Prompt: Update the items from the line with "Task: Click the ellipsis" up to and including the line with "(1263, 318)" by changing every "computer-use agent" to "screen navigation assistant" and leaving all else unchanged. Return only those lines.

Entries for locating words and elements
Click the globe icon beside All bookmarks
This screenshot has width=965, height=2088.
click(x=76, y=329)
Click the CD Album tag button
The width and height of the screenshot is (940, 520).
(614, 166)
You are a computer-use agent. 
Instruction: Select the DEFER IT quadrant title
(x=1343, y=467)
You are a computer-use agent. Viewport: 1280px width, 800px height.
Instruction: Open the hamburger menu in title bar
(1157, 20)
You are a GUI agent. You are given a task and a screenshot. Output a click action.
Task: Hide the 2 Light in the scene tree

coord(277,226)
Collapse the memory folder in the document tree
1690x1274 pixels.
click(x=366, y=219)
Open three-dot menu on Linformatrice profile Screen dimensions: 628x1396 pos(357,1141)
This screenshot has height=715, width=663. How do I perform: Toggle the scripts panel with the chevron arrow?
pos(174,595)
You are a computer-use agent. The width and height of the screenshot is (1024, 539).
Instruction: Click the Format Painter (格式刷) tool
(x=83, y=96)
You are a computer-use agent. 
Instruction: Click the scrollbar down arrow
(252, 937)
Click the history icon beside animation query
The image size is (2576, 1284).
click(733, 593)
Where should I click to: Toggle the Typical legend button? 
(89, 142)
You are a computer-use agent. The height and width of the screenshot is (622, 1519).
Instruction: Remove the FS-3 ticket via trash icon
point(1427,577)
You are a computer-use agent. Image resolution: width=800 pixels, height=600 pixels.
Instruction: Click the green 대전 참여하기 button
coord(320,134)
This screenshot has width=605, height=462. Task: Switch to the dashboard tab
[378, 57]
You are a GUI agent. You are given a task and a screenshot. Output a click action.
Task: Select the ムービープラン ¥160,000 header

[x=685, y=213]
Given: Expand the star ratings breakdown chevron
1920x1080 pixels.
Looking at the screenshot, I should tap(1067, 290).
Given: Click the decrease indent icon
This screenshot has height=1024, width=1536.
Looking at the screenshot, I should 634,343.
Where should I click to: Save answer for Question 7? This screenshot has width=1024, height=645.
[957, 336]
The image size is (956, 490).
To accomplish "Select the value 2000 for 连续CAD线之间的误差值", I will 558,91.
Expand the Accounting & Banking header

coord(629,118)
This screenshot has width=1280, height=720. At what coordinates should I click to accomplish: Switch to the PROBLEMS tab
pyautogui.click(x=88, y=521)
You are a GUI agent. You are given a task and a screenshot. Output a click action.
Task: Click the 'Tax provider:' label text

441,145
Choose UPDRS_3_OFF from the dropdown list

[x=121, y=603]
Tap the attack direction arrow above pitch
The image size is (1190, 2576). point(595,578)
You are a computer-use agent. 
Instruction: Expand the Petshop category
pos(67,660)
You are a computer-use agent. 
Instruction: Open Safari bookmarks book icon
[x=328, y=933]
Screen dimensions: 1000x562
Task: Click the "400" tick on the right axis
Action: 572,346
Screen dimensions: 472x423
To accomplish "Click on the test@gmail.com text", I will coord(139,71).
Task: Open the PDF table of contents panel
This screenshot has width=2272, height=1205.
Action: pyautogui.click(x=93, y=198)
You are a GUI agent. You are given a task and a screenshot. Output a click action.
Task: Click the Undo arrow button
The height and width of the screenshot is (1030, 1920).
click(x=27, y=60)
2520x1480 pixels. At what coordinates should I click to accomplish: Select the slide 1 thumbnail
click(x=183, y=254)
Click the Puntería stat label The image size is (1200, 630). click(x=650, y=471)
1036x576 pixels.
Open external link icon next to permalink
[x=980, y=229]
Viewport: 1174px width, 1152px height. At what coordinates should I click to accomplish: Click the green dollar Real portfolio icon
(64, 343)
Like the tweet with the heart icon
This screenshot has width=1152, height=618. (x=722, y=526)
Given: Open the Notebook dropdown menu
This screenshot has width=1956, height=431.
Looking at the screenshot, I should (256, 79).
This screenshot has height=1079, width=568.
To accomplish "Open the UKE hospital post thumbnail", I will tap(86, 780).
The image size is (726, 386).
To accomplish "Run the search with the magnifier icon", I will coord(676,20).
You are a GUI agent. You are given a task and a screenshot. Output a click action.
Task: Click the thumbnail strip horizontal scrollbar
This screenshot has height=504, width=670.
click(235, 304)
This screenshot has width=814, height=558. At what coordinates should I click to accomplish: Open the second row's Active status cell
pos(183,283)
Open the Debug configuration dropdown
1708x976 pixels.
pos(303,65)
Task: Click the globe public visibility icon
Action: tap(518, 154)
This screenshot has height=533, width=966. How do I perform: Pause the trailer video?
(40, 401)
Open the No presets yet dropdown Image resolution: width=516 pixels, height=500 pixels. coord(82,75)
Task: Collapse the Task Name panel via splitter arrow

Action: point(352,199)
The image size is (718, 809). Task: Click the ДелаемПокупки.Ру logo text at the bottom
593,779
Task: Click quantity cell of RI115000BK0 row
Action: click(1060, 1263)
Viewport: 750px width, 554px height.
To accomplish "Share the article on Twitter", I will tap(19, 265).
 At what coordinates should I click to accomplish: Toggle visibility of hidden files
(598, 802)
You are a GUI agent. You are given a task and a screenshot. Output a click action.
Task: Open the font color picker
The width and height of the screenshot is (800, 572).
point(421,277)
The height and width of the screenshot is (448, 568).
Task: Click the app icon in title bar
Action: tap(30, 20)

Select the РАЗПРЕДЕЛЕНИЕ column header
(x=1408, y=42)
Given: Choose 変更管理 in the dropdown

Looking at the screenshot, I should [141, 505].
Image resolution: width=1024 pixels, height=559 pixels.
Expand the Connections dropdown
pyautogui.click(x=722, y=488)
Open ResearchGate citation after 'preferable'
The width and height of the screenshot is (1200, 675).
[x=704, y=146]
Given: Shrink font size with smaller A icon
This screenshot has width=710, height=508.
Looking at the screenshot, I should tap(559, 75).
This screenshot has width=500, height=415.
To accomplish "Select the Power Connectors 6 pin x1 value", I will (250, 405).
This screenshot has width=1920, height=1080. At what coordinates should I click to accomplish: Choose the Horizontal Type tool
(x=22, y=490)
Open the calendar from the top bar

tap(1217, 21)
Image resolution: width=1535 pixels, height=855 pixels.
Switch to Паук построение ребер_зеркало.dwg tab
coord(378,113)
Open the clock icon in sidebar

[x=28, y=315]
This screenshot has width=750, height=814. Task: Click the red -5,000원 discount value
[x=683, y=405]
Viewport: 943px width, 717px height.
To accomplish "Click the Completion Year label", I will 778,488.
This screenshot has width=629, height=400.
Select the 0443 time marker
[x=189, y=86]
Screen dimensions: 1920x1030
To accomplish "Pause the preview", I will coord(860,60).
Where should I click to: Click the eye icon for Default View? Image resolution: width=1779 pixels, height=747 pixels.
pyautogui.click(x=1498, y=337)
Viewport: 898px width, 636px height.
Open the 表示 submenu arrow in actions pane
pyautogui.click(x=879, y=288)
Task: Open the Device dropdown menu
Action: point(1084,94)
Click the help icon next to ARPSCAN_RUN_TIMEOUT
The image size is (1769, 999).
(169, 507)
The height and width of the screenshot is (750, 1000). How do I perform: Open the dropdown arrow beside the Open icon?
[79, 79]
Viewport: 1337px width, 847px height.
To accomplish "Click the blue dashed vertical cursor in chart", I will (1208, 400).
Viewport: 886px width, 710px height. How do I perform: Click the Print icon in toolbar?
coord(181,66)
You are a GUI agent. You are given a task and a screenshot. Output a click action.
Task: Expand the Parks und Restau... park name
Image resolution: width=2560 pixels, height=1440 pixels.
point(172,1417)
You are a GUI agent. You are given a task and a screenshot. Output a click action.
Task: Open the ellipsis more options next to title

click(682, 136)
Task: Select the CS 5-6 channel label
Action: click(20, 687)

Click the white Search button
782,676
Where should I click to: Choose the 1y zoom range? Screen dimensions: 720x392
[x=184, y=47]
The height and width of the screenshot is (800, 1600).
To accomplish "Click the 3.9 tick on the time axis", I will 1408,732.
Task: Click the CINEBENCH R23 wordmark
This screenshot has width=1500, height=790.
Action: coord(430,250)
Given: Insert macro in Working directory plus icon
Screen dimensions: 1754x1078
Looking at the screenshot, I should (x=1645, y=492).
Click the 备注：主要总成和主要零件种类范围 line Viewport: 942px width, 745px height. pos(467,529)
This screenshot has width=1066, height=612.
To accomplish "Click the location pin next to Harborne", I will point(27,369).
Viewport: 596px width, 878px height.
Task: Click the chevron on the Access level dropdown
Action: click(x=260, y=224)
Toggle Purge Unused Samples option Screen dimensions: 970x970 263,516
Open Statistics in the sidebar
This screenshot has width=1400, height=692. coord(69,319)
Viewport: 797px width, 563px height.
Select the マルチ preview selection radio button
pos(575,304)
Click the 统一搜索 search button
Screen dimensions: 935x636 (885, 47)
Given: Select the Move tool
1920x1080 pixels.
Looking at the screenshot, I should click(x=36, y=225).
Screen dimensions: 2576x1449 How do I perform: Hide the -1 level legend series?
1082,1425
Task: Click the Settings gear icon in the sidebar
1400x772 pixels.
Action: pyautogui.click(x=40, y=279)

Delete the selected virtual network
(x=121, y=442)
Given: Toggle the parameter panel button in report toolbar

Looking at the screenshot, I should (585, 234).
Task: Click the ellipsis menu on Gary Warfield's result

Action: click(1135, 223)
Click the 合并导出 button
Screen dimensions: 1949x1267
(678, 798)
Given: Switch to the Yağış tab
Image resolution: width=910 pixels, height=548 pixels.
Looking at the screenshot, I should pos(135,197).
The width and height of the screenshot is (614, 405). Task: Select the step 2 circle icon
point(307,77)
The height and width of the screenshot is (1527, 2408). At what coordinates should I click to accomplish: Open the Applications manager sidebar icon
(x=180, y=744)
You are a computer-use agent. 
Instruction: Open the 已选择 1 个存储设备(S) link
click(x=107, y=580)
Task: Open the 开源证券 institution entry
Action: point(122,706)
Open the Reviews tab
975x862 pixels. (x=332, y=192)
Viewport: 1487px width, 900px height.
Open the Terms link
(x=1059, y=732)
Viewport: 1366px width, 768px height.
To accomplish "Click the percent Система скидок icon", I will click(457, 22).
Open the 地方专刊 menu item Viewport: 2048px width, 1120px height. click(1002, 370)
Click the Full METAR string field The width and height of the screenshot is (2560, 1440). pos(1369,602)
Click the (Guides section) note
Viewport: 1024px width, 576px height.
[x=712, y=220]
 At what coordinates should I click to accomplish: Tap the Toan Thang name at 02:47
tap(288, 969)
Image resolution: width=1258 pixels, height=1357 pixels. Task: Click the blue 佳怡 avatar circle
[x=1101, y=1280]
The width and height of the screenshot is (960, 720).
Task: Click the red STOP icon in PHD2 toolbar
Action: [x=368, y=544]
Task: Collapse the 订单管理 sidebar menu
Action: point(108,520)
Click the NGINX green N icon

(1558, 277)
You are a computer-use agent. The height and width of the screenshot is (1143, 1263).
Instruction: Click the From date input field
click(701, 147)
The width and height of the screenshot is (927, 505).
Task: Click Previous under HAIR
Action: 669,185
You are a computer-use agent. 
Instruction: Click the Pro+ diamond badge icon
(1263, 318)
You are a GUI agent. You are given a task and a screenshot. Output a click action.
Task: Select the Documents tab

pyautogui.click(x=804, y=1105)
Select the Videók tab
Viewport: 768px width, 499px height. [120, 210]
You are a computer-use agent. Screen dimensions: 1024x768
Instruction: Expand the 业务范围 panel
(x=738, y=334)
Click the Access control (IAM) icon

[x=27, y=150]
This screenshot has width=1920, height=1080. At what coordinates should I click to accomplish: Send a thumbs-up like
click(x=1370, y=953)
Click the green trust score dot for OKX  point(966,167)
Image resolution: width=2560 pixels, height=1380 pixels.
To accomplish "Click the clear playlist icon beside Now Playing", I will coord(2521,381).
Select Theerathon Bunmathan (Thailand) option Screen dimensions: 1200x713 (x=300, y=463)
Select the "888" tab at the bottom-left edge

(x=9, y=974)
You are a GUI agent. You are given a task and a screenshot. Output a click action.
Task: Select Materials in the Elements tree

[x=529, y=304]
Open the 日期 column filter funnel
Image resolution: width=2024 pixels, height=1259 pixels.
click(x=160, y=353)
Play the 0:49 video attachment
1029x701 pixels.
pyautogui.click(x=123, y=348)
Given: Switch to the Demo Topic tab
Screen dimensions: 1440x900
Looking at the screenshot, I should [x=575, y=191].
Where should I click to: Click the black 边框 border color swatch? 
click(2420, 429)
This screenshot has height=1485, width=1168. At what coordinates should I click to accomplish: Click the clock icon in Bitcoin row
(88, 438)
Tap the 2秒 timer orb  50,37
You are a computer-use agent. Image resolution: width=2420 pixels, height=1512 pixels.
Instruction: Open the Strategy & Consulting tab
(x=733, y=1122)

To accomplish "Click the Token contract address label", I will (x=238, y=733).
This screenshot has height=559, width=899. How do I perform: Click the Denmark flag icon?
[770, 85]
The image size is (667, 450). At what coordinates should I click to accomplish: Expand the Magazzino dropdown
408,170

The reply:
Task: Click the ellipsis menu on Gary Warfield's result

Action: click(1135, 223)
Click the 合并导出 button
Screen dimensions: 1949x1267
(678, 798)
Given: Switch to the Yağış tab
Image resolution: width=910 pixels, height=548 pixels.
Looking at the screenshot, I should pos(135,197).
The width and height of the screenshot is (614, 405). Task: Select the step 2 circle icon
point(307,77)
The height and width of the screenshot is (1527, 2408). At what coordinates should I click to accomplish: Open the Applications manager sidebar icon
(x=180, y=744)
You are a screen navigation assistant. 
Instruction: Open the 已选择 1 个存储设备(S) link
click(x=107, y=580)
Task: Open the 开源证券 institution entry
Action: point(122,706)
Open the Reviews tab
975x862 pixels. (x=332, y=192)
Viewport: 1487px width, 900px height.
Open the Terms link
(x=1059, y=732)
Viewport: 1366px width, 768px height.
To accomplish "Click the percent Система скидок icon", I will click(457, 22).
Open the 地方专刊 menu item Viewport: 2048px width, 1120px height. click(1002, 370)
Click the Full METAR string field The width and height of the screenshot is (2560, 1440). pos(1369,602)
Click the (Guides section) note
Viewport: 1024px width, 576px height.
[x=712, y=220]
 At what coordinates should I click to accomplish: Tap the Toan Thang name at 02:47
tap(288, 969)
Image resolution: width=1258 pixels, height=1357 pixels. Task: Click the blue 佳怡 avatar circle
[x=1101, y=1280]
The width and height of the screenshot is (960, 720).
Task: Click the red STOP icon in PHD2 toolbar
Action: [x=368, y=544]
Task: Collapse the 订单管理 sidebar menu
Action: point(108,520)
Click the NGINX green N icon

(1558, 277)
You are a screen navigation assistant. The height and width of the screenshot is (1143, 1263).
Instruction: Click the From date input field
click(701, 147)
The width and height of the screenshot is (927, 505).
Task: Click Previous under HAIR
Action: 669,185
You are a screen navigation assistant. 
Instruction: Click the Pro+ diamond badge icon
(1263, 318)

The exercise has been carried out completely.